Hier erhöht sich die Wahrscheinlichkeit von Gewalttaten auf mehreren Ebenen. Die eben genannte und diejenige, die sich durch eine Atmosphäre ergibt, die (ebenfalls in den Kommentaren verlinkt) sich durch fortgesetzte Entmenschlichung ergibt. Das kann die Erzählung von der "Umvolkung" sein oder die von einer Diktatur, deren ausführende Kräfte schließlich alle sind, die für die Einhaltung geltender Regeln sorgen. Sie sind keine Mitmenschen mehr, sondern Feinde.

Dazu gesellt sich eben das Muster, geliefert von einer US-geformten Kulturindustrie, in der der einsame Rächer gefeiert wird (ggf. auch in Kleingruppen mordend), der auf seiner 'gerechten' Vendetta inzwischen im Sekundentakt den Untermenschen (sie haben seinen Hund getötet!) ins Gesicht schießt. Solche Brutalität ist zwar Teil von Fiktion, aber eben durchaus auch ein (Männlichkeits-)Ideal. Frauen dürfen das im Zeitalter von Genderneutralität auch. Je effektiver sie töten, desto mehr Respekt wird ihnen zuteil.

Fatal wirkt sich dabei der Umstand aus, dass Menschen sich zu Narrativen verhalten, nicht zu Analysen.

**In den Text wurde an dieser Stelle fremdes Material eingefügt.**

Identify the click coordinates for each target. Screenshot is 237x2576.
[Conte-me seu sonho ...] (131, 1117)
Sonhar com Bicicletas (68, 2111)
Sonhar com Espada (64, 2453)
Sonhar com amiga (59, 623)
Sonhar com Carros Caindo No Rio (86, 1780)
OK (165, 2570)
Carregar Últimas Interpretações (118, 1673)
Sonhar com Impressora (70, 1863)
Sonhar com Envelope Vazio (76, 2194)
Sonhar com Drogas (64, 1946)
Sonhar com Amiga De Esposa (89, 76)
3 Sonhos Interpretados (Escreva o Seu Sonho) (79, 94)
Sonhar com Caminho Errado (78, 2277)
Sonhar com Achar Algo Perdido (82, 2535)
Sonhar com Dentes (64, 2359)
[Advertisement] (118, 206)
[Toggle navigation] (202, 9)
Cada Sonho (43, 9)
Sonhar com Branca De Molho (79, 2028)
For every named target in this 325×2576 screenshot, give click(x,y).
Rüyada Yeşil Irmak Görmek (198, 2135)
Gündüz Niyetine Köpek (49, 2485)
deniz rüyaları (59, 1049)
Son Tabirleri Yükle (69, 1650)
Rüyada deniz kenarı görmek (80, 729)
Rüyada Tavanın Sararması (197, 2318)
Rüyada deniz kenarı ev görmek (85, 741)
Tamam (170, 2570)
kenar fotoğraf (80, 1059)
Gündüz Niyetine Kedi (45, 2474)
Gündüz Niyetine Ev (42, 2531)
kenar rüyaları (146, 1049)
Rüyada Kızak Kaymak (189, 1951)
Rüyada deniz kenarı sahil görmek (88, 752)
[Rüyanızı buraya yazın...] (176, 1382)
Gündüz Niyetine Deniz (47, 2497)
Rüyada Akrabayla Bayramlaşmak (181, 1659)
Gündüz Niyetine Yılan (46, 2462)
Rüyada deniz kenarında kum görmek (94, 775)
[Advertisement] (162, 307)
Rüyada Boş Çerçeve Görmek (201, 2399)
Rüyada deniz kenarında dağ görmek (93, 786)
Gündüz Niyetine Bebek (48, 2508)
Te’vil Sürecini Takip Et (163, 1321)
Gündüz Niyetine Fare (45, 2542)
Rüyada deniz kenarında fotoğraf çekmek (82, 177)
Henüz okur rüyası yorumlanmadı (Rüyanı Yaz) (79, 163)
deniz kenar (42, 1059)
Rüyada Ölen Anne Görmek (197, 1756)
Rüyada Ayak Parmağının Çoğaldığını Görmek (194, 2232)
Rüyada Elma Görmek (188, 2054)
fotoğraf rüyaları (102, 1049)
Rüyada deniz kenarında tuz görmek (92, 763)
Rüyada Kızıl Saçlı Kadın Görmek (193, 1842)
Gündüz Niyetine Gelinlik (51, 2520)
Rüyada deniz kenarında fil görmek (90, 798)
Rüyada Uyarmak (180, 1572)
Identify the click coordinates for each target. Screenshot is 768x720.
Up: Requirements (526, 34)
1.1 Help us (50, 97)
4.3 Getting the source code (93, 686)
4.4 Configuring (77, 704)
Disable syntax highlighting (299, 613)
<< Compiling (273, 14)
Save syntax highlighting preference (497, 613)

Entscheidungen sind fast ausnahmslos eingebunden in Glauben, Vertrauen, Meinungen, mithin in über Erzählungen vermittelte Rollen. Entscheidend sind hier Autoritäten, Weltbilder (bis hin zum Wahn oder einer Märchenwelt) und Moral. Klare rationale Einsichten sind Mangelware und werden höchstens als Wertung von Autoritäten in Meinungen umgewandelt.

Helden, Schurken, Taten

In dieser Struktur gibt es Helden (Hildmann, Schiffmann, Bhakdi, Wodarg, Fuellmich) und Schurken (Merkel, Drosten, Lauterbach, Spahn). Die Helden riskieren alles, um Gutes zu tun (aufklären, Menschen retten, Freiheit erkämpfen), während die Schurken Untaten begehen (lügen, Kinder quälen oder ermorden, Diktatur errichten, Menschen versklaven). Das ist die Erzählung, die inhaltlich je nach Grad des Realitätsverlusts ausgeschmückt wird.

Wie so oft ist das auch ein Folge der Herrschaftstechniken, die sich wiederum daraus ergeben, dass der Erhalt (je)der Macht stets durch Transparenz gefährdet wird. Nicht zuletzt weiß auch die Propaganda, dass Gegenpropaganda sich der Schwächen der herrschenden bedient. Zudem hat der Kapitalismus wie die Herrschaftsformen vor ihm einen guten Grund, die Realität zu verschleiern: Er muss, um ideologisch nicht zu scheitern, seinen Kern verbergen. Der ist nämlich irrational, unethisch und in seiner Zerstörungsmacht unerreicht effektiv. So kommt eines zum anderen.